-- Aufgaben --
A - Welchen Beruf hat laut dem Textauszug über den Kandidaten Müller seine Freundin?
B - Schreiben Sie den Textauszug über den Kandidaten Müller im Anschluss an seinen letzten Satz weiter.

━━ Ausgewählter Textauszug ━━

Sicher, 17.000 Mark netto monatlich können einige Wunden heilen. Aber der MdB von morgen scheint nicht zu kokettieren mit seiner „Angst, mich zu verändern“. Nicht mehr ganz normal zum Bäcker gegenüber zu gehen und hinter jedem netten Gesichtern einen falschen Freund wittern zu müssen und „ständig zwischen zwei Leben zerrissen zu sein“, sagt er, „das gruselt mich schon“. Müller hat eine Freundin, und die hat er noch nicht allzu lange, sie ist grüne Pressesprecherin und wird in Kiel bleiben. Eine Wochenendbeziehung führen zu müssen, das würde der Kandidat „schon sehr bedauern“.

━━━
━━ Rohdaten ━━

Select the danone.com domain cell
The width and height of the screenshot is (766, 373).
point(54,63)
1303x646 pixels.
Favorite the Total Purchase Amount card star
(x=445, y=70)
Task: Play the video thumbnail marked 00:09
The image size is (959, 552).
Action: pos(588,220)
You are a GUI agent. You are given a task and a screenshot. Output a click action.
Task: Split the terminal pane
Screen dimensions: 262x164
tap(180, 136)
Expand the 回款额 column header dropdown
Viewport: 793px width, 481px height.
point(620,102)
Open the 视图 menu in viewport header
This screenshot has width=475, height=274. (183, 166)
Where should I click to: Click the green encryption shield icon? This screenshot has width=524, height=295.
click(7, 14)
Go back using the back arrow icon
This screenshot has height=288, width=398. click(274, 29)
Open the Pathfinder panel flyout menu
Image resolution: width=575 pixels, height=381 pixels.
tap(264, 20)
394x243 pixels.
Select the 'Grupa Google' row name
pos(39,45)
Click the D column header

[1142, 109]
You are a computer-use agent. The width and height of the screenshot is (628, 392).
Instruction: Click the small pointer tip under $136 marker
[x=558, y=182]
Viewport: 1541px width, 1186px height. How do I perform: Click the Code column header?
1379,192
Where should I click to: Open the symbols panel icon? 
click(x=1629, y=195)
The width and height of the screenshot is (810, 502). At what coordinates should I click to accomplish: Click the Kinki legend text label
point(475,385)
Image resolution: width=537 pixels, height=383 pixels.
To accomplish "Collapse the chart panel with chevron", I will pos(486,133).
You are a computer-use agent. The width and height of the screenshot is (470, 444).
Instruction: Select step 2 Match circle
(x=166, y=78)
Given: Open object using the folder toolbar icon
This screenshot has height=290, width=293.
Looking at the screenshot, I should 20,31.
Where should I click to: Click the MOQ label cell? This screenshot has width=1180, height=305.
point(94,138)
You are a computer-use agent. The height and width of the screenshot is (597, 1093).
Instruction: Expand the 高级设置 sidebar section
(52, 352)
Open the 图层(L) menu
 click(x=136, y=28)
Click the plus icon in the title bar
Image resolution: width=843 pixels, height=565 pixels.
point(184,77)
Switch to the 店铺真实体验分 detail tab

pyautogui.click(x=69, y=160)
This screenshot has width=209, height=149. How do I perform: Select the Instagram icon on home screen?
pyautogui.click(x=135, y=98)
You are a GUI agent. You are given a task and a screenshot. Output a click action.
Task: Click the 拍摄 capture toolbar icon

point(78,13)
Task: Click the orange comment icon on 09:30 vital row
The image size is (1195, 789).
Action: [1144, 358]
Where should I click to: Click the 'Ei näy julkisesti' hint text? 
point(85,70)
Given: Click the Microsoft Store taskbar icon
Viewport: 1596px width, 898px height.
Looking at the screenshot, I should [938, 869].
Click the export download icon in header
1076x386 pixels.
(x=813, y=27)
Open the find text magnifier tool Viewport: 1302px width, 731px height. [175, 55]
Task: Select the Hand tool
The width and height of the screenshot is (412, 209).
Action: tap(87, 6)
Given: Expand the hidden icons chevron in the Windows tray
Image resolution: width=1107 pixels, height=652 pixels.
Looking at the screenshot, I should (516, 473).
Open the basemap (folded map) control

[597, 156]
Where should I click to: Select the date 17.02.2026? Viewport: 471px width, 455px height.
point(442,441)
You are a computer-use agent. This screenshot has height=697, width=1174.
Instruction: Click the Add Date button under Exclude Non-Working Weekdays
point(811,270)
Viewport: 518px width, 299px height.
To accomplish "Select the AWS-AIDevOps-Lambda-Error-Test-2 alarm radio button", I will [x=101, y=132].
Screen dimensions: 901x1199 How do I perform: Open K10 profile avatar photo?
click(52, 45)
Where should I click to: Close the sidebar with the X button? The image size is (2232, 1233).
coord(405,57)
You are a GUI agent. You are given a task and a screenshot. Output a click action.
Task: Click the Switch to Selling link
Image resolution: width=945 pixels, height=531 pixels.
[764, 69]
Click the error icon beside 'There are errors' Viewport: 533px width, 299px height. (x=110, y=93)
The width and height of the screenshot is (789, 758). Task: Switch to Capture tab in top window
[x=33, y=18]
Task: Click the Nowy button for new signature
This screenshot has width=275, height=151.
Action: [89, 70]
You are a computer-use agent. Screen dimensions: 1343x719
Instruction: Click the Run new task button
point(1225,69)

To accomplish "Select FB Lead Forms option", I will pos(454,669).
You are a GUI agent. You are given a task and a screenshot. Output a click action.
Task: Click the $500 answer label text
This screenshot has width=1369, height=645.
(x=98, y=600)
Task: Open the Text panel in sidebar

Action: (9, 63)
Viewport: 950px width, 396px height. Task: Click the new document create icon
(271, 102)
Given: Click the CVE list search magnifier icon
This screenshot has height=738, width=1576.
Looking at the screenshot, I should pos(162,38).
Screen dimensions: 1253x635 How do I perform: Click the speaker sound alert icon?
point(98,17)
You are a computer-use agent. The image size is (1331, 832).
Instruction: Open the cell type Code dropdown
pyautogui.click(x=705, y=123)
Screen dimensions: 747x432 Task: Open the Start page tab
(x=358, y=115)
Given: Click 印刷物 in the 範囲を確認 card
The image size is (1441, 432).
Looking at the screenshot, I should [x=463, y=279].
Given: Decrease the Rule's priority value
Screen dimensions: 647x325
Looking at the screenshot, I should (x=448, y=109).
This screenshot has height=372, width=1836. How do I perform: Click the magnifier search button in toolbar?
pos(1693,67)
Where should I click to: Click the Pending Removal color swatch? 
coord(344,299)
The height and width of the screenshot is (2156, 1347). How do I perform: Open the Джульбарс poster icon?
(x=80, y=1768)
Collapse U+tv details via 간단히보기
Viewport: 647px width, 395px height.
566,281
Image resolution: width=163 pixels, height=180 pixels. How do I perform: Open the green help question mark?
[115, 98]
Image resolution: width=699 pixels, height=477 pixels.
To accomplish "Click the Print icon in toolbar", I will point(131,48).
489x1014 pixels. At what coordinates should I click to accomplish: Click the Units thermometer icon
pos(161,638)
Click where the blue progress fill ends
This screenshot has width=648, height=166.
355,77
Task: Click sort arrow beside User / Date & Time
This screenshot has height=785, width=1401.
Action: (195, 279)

━━━

-- Die Lösungen --
A - Sie ist grüne Pressesprecherin.

B -
Heute abend scheint es, als gräme sich der Mann umsonst. Kein einziger potentieller Wähler hat sich eingefunden, als Klaus Müller den Oldenburger „Schützenhof“ betritt. Daß Bertis Buben an diesem Abend ums WM-Achtelfinale kämpfen, hatte das Häuflein Parteikollegen „total verschwitzt“, mit dem er schließlich essen geht.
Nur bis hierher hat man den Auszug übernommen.